1) LUBA will generally not second guess a land use decision-maker's choice between conflicting expert testimony, so long as it appears to LUBA that a reasonable person could decide as the decision-maker did, based on all of the evidence in the record. Westside Rock v. Clackamas County, 51 Or LUBA 264, 294 (2006); Wal-Mart Stores, Inc. v. City of Bend, 52 Or LUBA 261, 276 (2006). 2) A petitioner's arguments must give a county "fair notice" of an issue. Boldt v. Clackamas County, 107 Or App 619, 623 (1991). 3) Only parcels that are lawfully created may be counted in determining whether the requirements of the forest template dwelling statute have been met. Friends of Yamhill County v.
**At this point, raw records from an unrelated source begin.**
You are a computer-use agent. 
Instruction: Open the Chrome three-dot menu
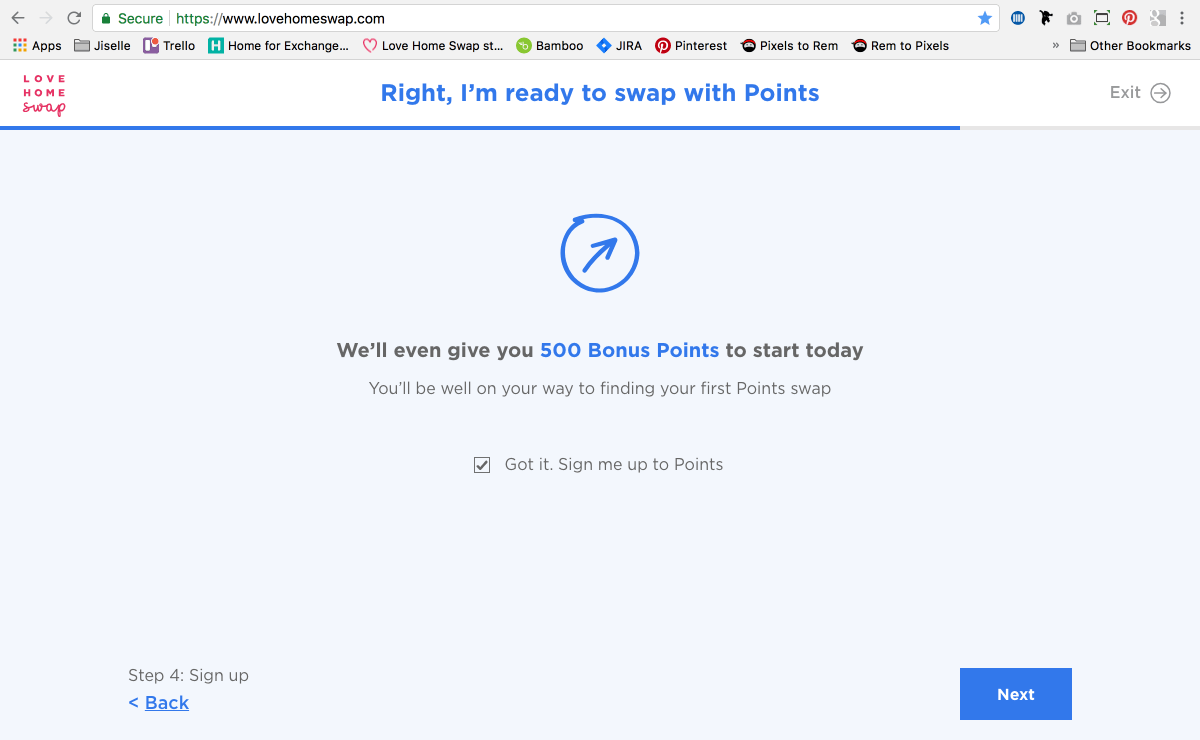pyautogui.click(x=1182, y=18)
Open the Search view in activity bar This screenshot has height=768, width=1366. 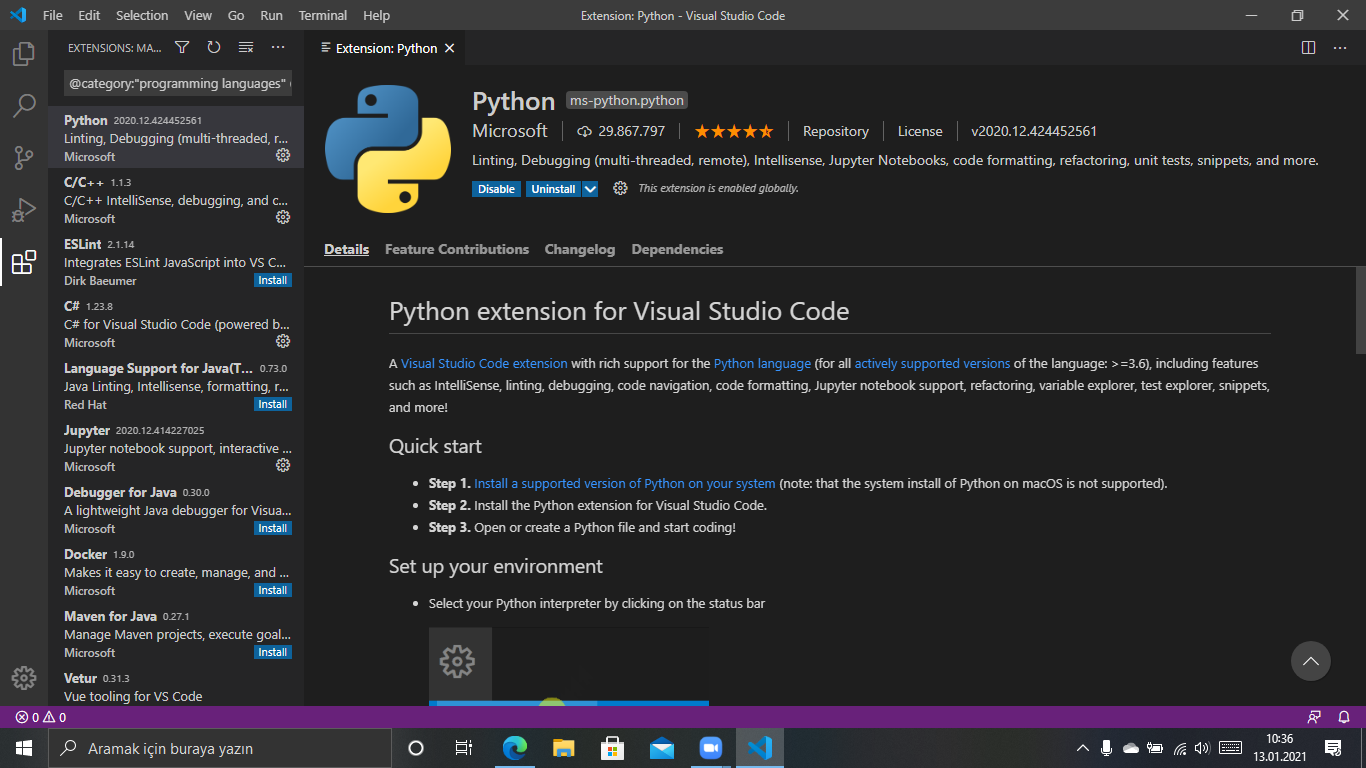pyautogui.click(x=24, y=106)
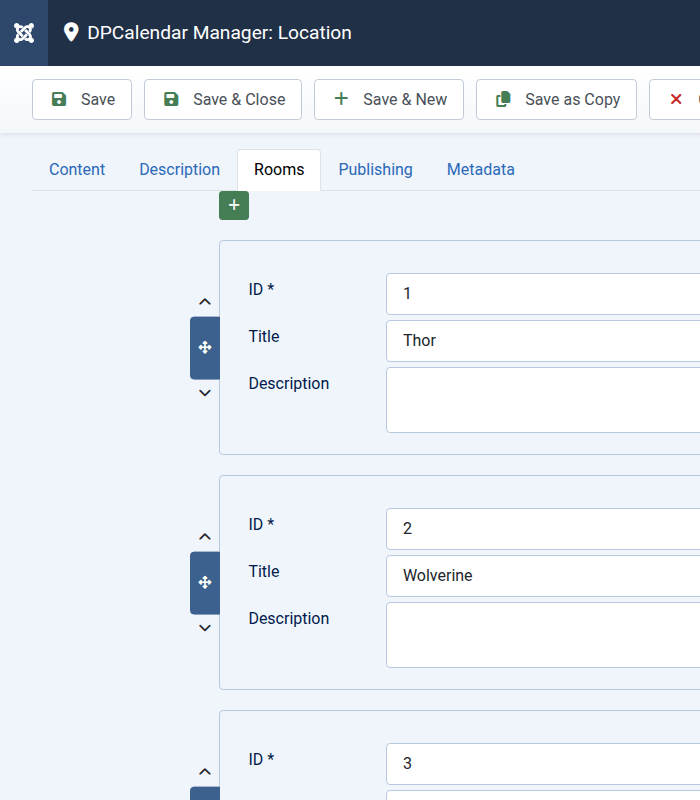Move the Wolverine room up with the arrow

click(x=205, y=537)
Yamhill County, 229 Or App 188, 198 (2009). 4) Substantial evidence is evidence a reasonable person would rely on in making a decision. Dodd v. Hood River County, 317 Or 172, 179 (1993).

Area(s) of Law:
  • Land Use

Friends of Marion County v. Marion County

“Even if a commercial activity primarily sells to farm uses, that may not be sufficient to allow the commercial activity to qualify as a commercial activity in conjunction with farm use . . . The products and services provided must be ‘essential to the practice of agriculture.’” City of Sandy v. Clackamas County, 28 Or LUBA 316, 322 (1994). The farm impacts test requires (1) the applicant to identify the surrounding lands, the farms on those lands, the accepted farm practices on each farm, and the impacts of the proposed nonfarm use on each farm practice; (2) the local government to determine whether the proposed nonfarm use will force a "significant" change to, or cost increase in, an accepted farm practice, as that term is ordinarily used; and (3) if there is a significant change, the local government to determine whether the applicant has demonstrated that the nonfarm use meets the test with conditions of approval.

Area(s) of Law:
  • Land Use

Hendrickson v. Lane County

Counties may not subject temporary hardship dwellings to local criteria that are more restrictive than state statute. Brentmar v. Jackson County, 321 Or 481 (1995); Lane County v. LCDC, 325 Or 569 (1997).

Area(s) of Law:
  • Land Use

Scott v. Josephine County

Where a private campground on EFU land does not provide electrical service hookups for each individual campsite, it is not a violation of OAR 660-033-0130(19)(b).

Area(s) of Law:
  • Land Use

Jacobus et. al. v. Klamath

Development rights conferred by an authorization under section 6 of Measure 49 are not subject to “a land use regulation enacted by the state or county that has the effect of prohibiting the partition or subdivision, or the dwelling.” Measure 49, § 6(8).